*** Opening of DATA FOR PROCESSING ***
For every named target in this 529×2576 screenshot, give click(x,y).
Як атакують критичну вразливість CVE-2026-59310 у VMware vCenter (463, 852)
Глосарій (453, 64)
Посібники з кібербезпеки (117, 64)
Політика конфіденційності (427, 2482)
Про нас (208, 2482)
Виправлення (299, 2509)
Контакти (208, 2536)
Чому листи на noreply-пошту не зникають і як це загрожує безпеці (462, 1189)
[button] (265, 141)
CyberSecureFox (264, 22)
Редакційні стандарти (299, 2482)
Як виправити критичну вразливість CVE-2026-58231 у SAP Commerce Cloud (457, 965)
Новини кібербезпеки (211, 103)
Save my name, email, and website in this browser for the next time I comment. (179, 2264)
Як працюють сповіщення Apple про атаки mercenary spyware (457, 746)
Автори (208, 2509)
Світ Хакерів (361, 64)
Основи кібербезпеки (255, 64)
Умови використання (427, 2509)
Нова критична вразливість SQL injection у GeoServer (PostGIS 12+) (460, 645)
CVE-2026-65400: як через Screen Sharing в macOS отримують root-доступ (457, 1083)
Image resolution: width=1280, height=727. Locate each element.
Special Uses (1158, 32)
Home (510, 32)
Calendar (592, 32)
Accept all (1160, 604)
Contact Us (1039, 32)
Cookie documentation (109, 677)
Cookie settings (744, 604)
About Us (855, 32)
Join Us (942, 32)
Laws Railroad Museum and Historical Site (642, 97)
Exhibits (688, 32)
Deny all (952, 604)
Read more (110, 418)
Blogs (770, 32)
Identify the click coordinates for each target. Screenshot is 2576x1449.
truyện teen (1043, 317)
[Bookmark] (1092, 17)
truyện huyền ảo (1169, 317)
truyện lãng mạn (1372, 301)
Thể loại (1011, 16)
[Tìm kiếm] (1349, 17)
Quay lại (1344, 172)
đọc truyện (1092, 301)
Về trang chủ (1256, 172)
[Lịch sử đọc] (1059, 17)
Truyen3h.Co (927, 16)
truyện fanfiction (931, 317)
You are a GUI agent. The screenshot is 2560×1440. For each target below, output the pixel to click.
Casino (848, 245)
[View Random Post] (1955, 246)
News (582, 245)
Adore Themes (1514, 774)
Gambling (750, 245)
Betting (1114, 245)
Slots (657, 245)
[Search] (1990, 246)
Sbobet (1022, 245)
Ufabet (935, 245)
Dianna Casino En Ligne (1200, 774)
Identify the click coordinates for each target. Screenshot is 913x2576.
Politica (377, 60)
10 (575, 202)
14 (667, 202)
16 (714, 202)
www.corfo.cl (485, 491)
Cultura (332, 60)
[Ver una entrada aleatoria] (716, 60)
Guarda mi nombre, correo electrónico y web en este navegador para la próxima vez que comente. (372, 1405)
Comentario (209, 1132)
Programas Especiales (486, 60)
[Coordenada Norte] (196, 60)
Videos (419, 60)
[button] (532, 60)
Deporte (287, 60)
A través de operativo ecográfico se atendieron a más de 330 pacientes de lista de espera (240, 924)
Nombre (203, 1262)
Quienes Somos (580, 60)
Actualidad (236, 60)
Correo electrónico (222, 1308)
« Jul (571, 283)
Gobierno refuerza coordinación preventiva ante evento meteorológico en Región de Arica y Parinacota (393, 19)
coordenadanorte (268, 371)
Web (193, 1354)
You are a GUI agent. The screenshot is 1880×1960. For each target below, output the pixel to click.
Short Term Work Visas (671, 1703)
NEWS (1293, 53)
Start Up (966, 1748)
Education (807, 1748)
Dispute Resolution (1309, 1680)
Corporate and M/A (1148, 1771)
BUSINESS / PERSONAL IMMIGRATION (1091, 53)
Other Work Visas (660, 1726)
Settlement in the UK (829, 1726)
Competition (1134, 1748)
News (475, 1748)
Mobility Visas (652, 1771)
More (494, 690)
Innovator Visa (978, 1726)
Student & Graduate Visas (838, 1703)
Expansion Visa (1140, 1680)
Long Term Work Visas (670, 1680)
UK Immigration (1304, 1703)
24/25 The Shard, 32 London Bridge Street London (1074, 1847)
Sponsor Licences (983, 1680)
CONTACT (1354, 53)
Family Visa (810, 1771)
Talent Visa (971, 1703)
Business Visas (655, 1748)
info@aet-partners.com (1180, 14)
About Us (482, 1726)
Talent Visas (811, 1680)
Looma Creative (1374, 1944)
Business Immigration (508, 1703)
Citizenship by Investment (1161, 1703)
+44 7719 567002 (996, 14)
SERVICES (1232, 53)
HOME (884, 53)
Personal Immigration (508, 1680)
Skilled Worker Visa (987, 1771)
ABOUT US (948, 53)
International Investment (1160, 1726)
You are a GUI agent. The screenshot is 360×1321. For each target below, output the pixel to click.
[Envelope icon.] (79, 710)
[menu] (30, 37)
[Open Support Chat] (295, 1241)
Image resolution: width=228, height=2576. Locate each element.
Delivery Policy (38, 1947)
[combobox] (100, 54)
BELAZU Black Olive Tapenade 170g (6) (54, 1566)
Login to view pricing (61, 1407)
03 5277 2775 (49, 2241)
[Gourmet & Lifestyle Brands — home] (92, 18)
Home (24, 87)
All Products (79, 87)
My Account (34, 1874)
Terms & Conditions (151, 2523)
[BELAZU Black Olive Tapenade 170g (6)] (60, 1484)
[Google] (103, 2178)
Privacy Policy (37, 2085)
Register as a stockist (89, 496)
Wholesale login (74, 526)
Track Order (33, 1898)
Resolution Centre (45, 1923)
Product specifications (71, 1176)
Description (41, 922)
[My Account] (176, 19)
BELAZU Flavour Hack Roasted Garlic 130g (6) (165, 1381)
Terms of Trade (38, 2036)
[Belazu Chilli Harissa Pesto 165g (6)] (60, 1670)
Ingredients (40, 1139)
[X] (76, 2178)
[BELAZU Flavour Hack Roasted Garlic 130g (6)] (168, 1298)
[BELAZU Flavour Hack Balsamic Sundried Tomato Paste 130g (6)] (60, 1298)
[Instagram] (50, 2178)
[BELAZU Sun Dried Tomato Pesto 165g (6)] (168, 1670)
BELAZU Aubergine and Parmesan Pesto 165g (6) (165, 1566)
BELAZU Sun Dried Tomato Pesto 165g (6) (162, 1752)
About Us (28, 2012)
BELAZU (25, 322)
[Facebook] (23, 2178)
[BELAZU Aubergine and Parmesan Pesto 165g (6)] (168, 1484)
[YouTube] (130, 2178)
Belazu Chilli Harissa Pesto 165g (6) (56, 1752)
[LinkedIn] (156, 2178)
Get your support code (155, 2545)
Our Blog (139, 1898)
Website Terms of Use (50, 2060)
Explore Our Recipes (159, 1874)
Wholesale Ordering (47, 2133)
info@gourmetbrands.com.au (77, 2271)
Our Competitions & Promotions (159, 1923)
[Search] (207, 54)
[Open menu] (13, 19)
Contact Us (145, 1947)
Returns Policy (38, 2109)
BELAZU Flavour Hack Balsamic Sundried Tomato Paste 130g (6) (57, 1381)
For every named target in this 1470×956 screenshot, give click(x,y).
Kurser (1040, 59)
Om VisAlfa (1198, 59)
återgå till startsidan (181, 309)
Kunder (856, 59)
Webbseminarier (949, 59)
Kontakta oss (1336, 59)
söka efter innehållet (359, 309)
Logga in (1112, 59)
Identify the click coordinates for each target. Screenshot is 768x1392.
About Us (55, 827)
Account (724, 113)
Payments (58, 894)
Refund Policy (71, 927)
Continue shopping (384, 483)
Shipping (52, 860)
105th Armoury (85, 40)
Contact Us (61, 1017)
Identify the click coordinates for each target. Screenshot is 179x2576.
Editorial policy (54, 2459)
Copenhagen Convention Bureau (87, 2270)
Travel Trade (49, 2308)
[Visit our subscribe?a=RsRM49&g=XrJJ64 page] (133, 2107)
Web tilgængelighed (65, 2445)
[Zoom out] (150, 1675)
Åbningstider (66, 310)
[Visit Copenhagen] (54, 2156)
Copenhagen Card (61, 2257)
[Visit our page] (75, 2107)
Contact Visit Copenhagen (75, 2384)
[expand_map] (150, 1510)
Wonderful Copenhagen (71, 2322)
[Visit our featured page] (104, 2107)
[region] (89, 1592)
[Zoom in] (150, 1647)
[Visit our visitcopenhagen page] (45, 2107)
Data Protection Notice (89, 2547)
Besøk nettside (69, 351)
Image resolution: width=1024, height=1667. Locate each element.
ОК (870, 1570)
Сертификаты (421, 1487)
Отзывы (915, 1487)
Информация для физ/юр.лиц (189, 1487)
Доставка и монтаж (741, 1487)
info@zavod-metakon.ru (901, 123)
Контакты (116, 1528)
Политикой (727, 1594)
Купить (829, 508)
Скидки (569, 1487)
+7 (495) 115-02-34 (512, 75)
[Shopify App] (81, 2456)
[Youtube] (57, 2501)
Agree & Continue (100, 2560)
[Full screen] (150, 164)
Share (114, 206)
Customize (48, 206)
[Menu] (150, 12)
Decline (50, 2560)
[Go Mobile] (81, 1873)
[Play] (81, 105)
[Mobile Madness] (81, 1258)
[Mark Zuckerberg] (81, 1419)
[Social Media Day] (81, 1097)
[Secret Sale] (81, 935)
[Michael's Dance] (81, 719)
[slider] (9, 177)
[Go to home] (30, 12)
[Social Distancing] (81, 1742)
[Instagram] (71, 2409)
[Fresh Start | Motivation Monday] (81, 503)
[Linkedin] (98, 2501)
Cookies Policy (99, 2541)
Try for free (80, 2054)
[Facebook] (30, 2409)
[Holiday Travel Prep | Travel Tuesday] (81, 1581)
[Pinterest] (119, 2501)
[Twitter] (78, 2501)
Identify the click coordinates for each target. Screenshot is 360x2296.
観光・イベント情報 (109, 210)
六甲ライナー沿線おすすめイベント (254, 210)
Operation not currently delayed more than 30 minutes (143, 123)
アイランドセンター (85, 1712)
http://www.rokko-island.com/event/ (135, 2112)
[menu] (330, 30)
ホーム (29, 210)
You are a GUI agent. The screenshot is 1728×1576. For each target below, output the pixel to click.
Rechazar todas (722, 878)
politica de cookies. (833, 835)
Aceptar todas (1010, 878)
*** Close of DATA FOR PROCESSING ***
Reproduce the records above exactly, from the first line through the line containing "Save my name, email, and", and output nothing else.

* **ANSWER AREA**:
For every named target in this 529×2576 screenshot, give click(x,y).
Як атакують критичну вразливість CVE-2026-59310 у VMware vCenter (463, 852)
Глосарій (453, 64)
Посібники з кібербезпеки (117, 64)
Політика конфіденційності (427, 2482)
Про нас (208, 2482)
Виправлення (299, 2509)
Контакти (208, 2536)
Чому листи на noreply-пошту не зникають і як це загрожує безпеці (462, 1189)
[button] (265, 141)
CyberSecureFox (264, 22)
Редакційні стандарти (299, 2482)
Як виправити критичну вразливість CVE-2026-58231 у SAP Commerce Cloud (457, 965)
Новини кібербезпеки (211, 103)
Save my name, email, and website in this browser for the next time I comment. (179, 2264)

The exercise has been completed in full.